● **PROBLEM REQUIREMENTS**
A complete response lists each line of the data below that includes the word "pixels".

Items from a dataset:
Content starts
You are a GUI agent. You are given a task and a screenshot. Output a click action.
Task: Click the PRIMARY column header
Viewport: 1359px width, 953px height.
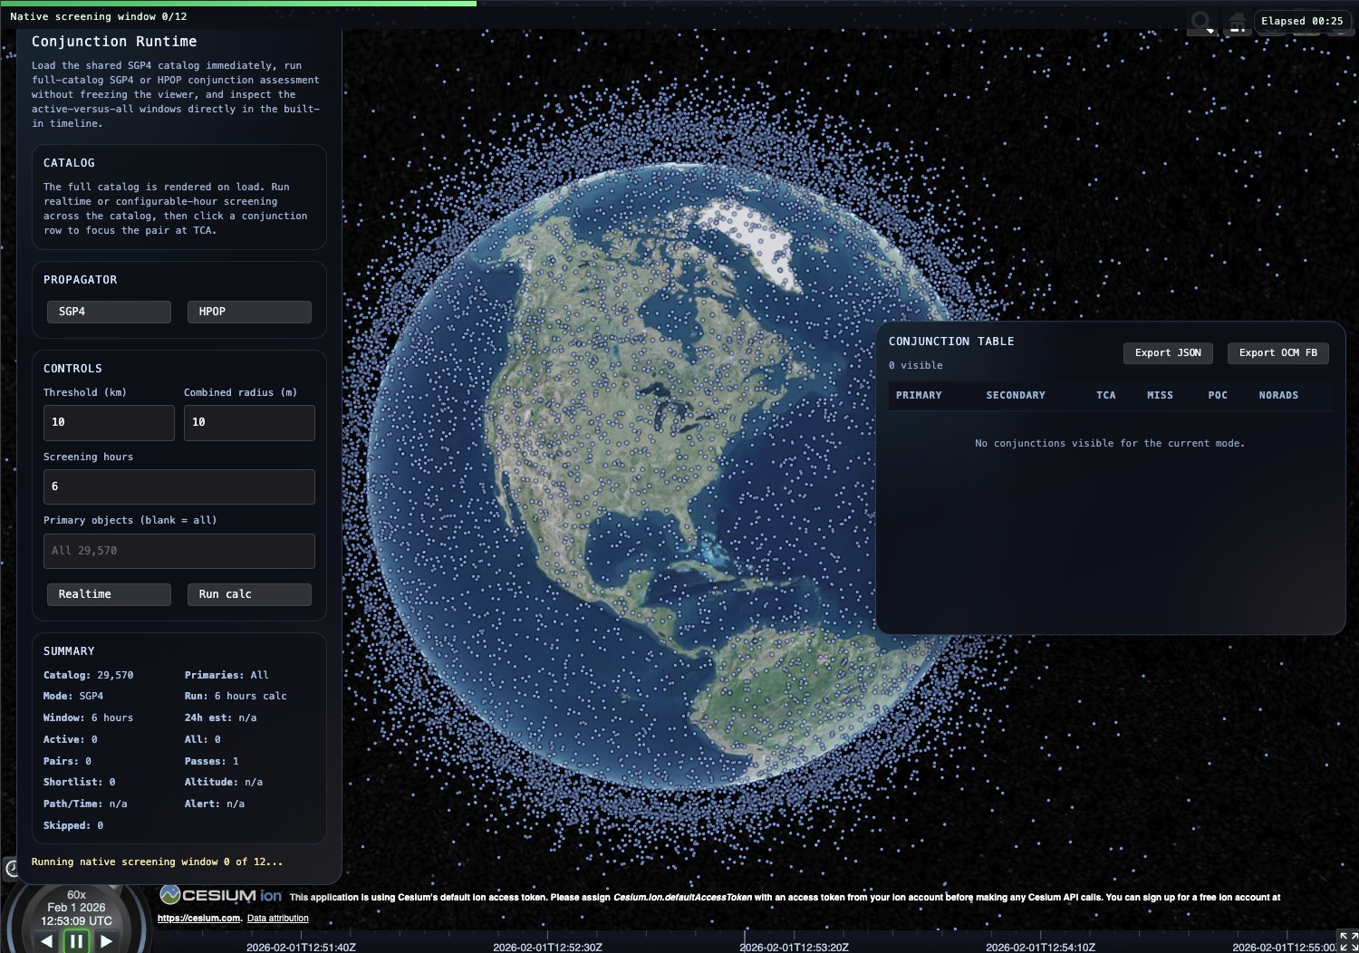(x=919, y=395)
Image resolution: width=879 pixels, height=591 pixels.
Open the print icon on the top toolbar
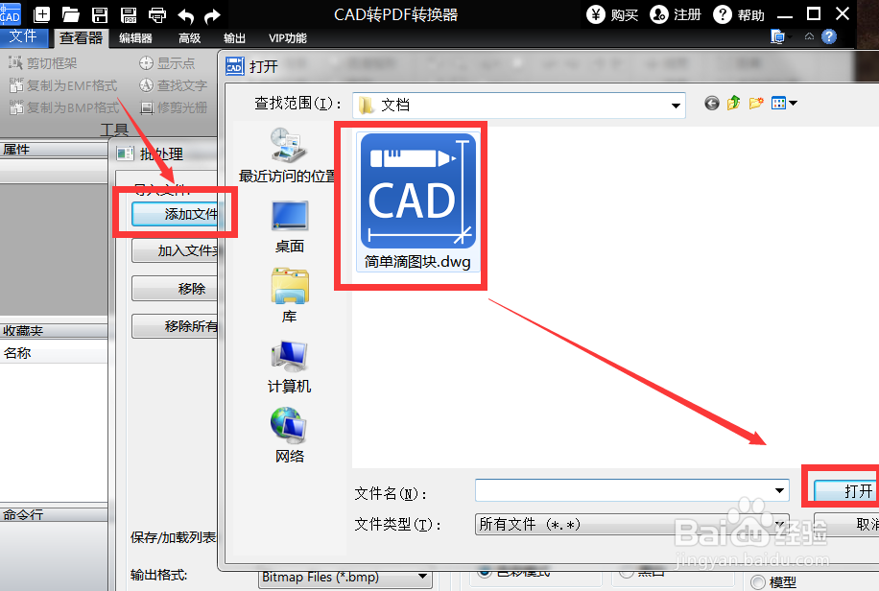(x=156, y=14)
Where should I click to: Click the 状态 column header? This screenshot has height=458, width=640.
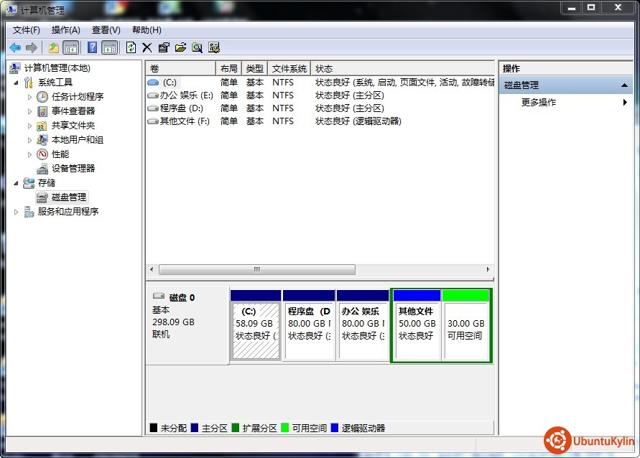pyautogui.click(x=324, y=69)
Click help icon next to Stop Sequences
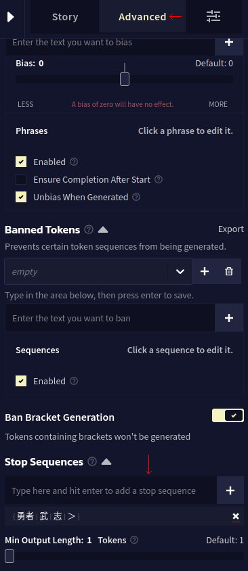This screenshot has height=571, width=248. 92,462

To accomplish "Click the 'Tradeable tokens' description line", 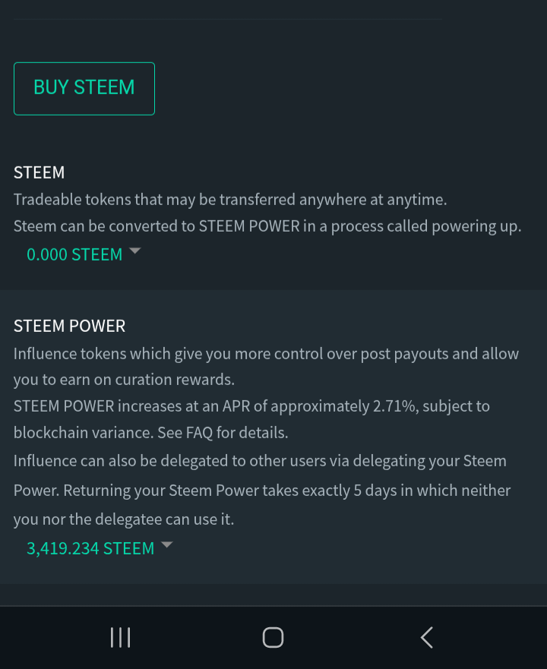I will point(230,200).
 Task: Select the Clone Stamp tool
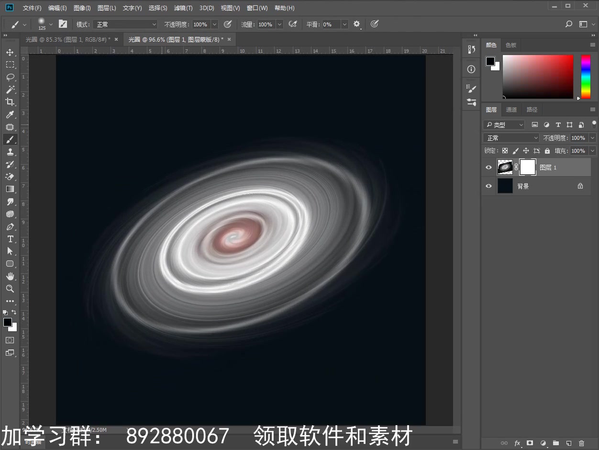(x=10, y=152)
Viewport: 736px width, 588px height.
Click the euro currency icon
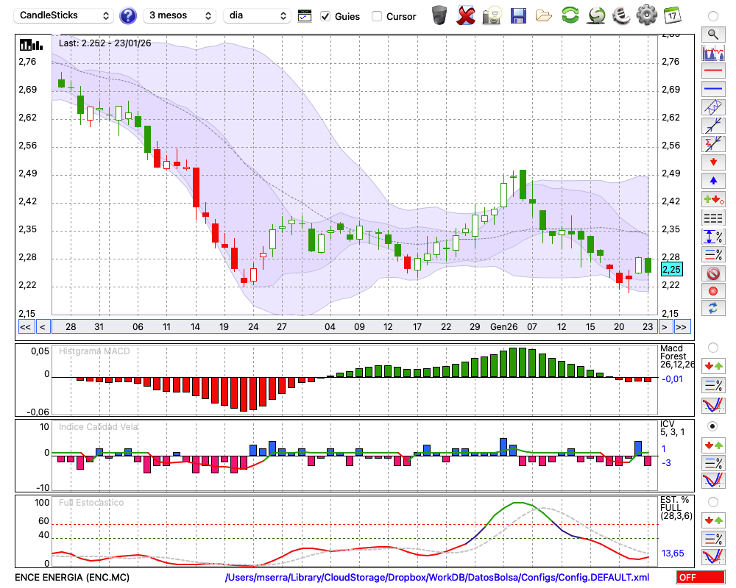click(x=620, y=15)
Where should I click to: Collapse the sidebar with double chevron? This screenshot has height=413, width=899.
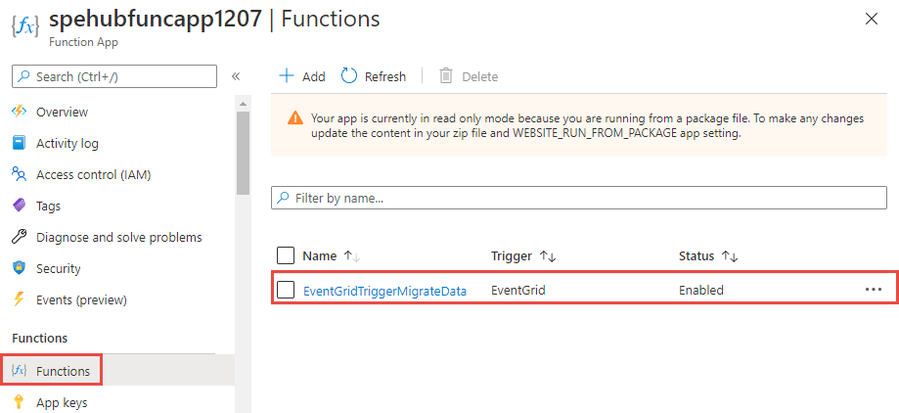click(x=236, y=76)
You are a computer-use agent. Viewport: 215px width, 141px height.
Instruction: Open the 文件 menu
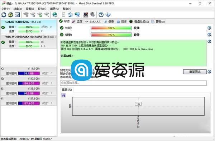click(5, 9)
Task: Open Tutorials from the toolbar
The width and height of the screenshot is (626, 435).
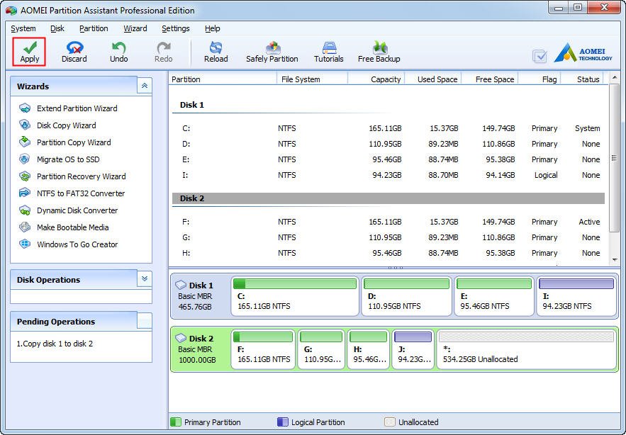Action: (328, 52)
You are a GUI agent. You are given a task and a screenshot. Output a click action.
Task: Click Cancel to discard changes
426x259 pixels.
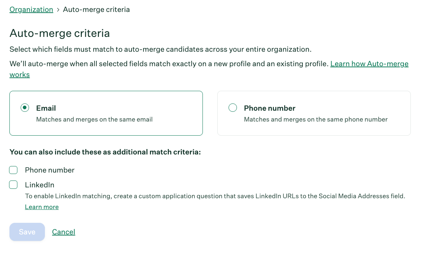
Content ends
● **WRITTEN ANSWER**
Image resolution: width=879 pixels, height=591 pixels.
426x259 pixels.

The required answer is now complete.